In the case of repressive governments, a population’s demands for change can be held in check by threats, intimidation, arrests and violence. But as those demands increase, so must the repression. Survival of the regime — what we have mistakenly presumed was stability — endures as long, but only as long, as the repression can be increased to match the opposing demands. A repressive regime bets that its willingness to use force and coercion exceeds the opposition’s willingness to suffer the same.
We are now seeing what happens when the opposition’s fortitude exceeds that of the regime.
In Tunisia and Egypt, the autocrats called on a certain level of thuggery to defend their positions, but the real power resided with those countries’ militaries. In both cases, the military essentially refused to join the fight against the citizenry, which was quick to recognize that it could win a war of attrition. It became an “us-or-them” situation because, as the demonstrators in Cairo’s Tahrir Square quickly realized, going home meant giving the regime a chance to regroup and pick off its opponents one by one. Without citing Benjamin Franklin, the demonstrators heeded his warning that if they did not hang together, they would certainly hang separately.
Similar dramas seem to be building in Yemen and possibly in Algeria, where repressed populations are steadily increasing their demands for change. We could add Bahrain to the list, but there the royal family has done an about-face and tried to assure demonstrators that they can enter negotiations without fear of reprisals. The regime’s opponents, having been double-crossed just a week ago in a 3 a.m. assault, are trying to decide whether to trust the government again.

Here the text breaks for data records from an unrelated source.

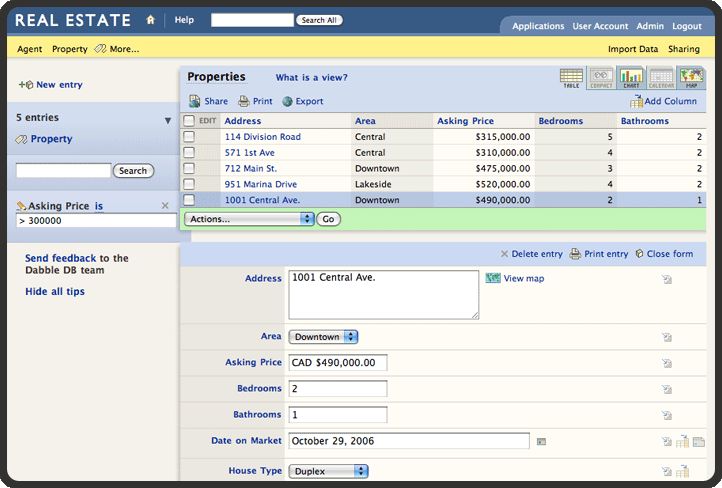The height and width of the screenshot is (488, 722).
Task: Toggle the select-all checkbox in table header
Action: click(x=189, y=121)
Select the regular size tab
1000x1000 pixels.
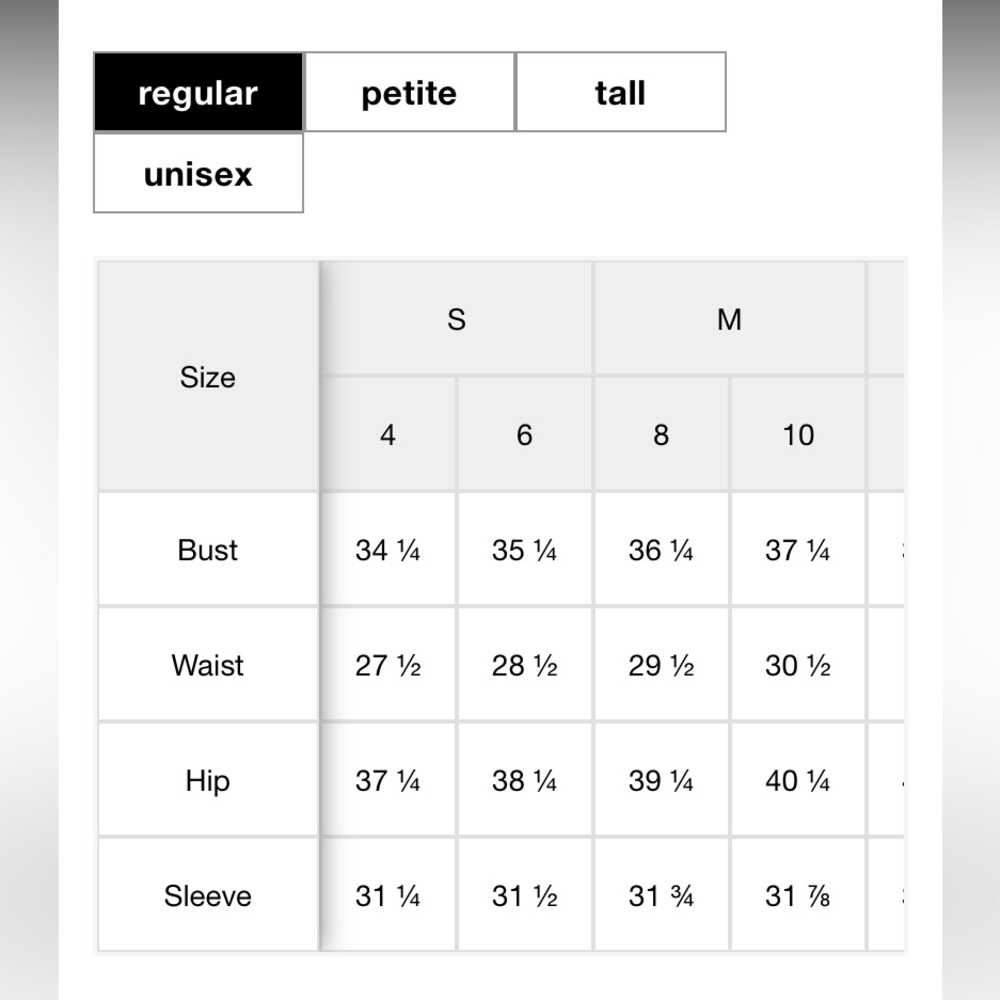tap(198, 92)
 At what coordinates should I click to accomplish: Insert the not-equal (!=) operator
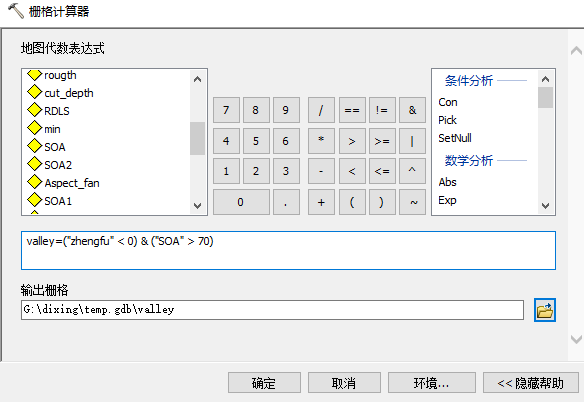[382, 110]
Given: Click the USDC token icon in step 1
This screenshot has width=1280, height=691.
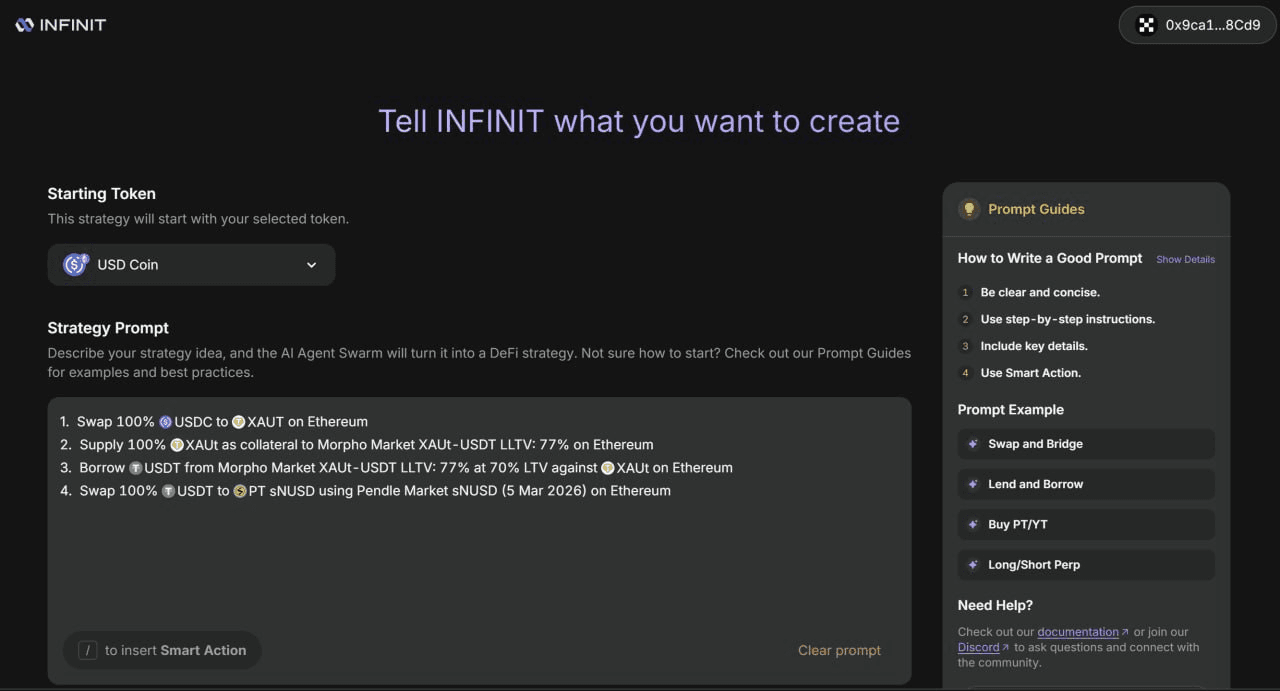Looking at the screenshot, I should point(165,422).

Then there is Libya, where Gadhafi and his sons promised a civil war to defend their positions, and have delivered on that promise. With key eastern cities already in rebel hands, this is a more extreme us-or-them battle than any we have seen recently. Gadhafi promises a scorched-earth policy against his own people. Everyone believes he would have no hesitation about carrying it out.

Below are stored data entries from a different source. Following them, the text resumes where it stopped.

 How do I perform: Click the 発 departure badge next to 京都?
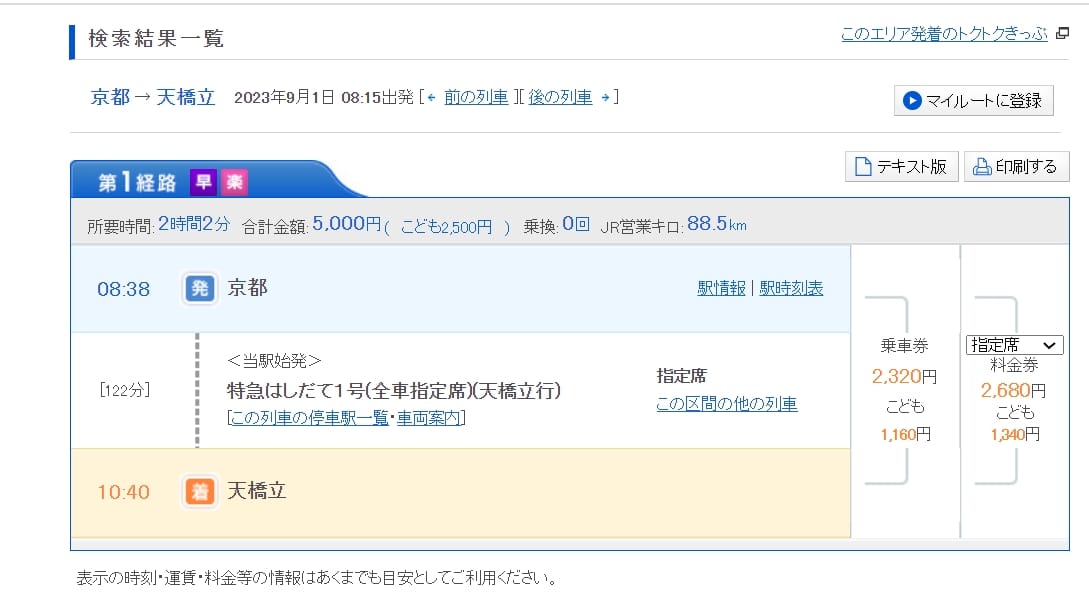199,289
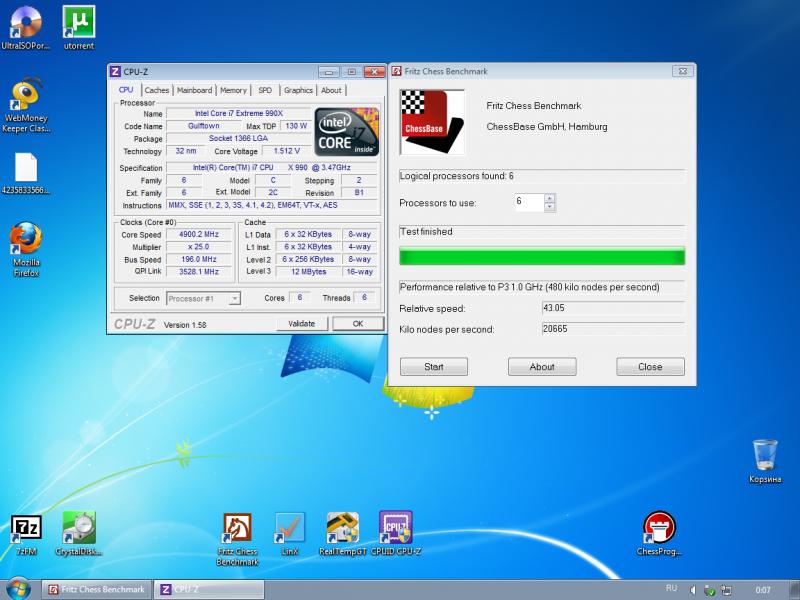Launch the 7zFM desktop shortcut

pos(25,529)
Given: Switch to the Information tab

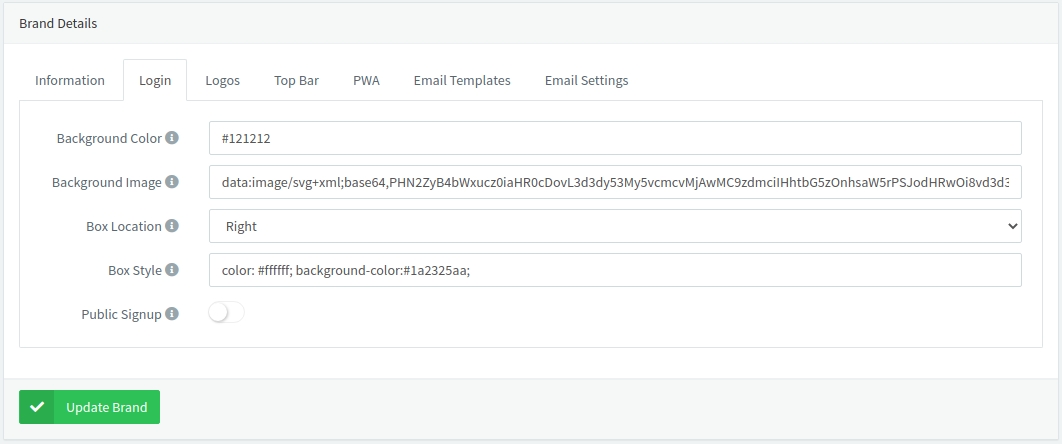Looking at the screenshot, I should point(70,80).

The lesson in all these events, which people around the world are observing, is that no regime can make its population live under tyranny, though it can make a lot of people die under it. Any regime will fall when the people it oppresses decide that they would rather die on their feet than live on their knees.

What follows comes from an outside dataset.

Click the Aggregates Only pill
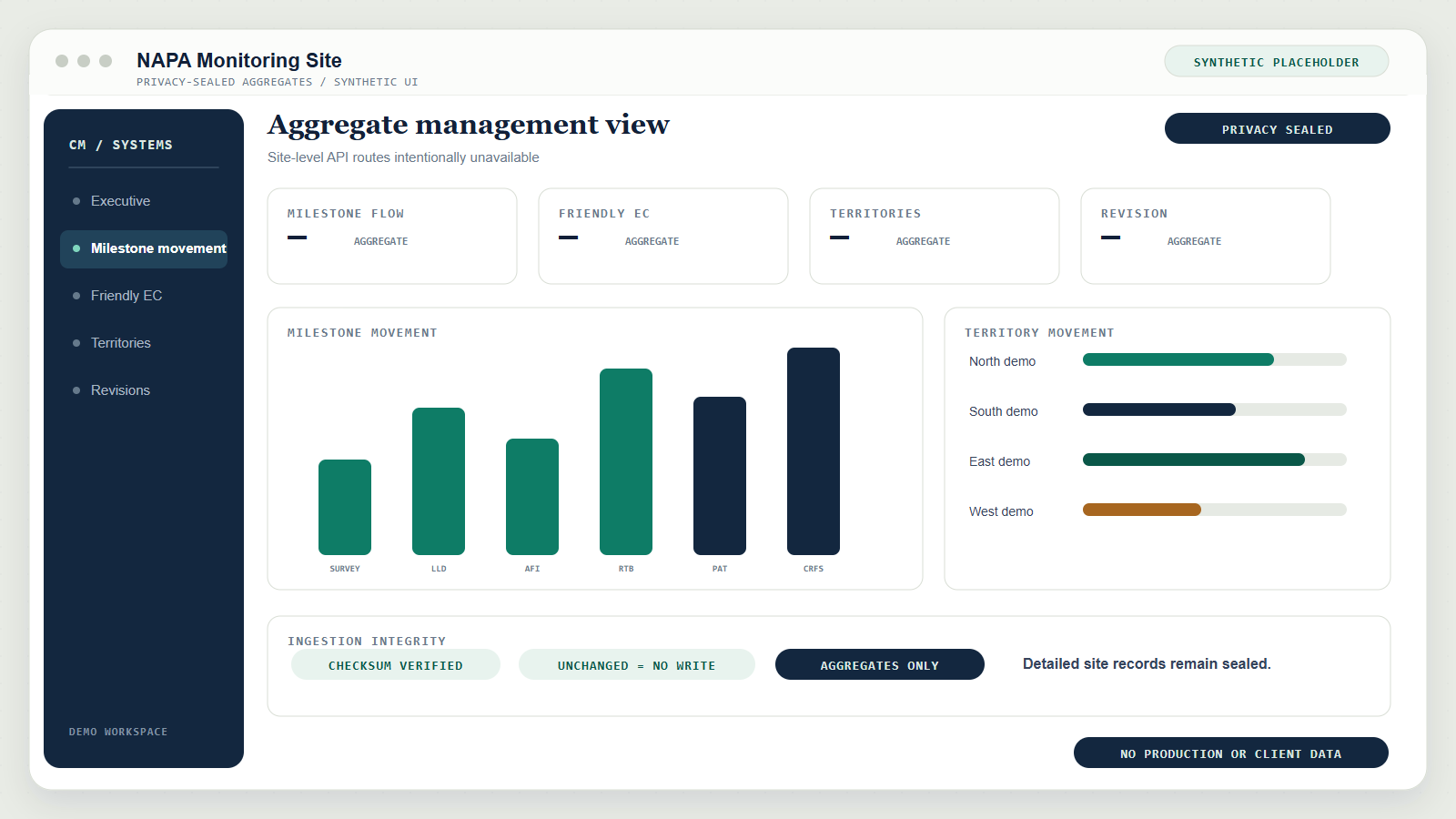 click(x=879, y=664)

There is no stability in tyranny. There is only stasis, and stasis only persists as long as the opposing forces remain in balance.
Social stability, paradoxically, comes from democracy, which gives people a way to peacefully change a society without tearing it apart. Democracies can be conquered by brute force, but they are never overthrown from within, because there is no reason to overthrow them. They change of their own accord.
The stability of a repressive regime is like the ground above a major geologic fault. It may seem steady for a time, even a long time, but eventually the forces beneath become too great and something violently ruptures.
The markets may be waking up to the fact that repressive governments all have these social fault lines. Libya and its oil are not a major loss. But what of Kuwait, the emirates, and Saudi Arabia itself? What of Iran, whose rulers have launched their own reign of terror to crush opposition that emerged after 2009’s bogus elections? What of Russia, which only pretends to have a veneer of law? What of China, the world’s second largest economic power, whose leaders are trying to keep more than 1 billion people from following events in Africa and the Middle East?
These regimes have good reason to fear the wave of change now sweeping the African and Arabian deserts. And everyone who has made an investment or built a business on the assumption that such governments can be stable has reason to reconsider. Stasis is only stable until the moment that it isn’t.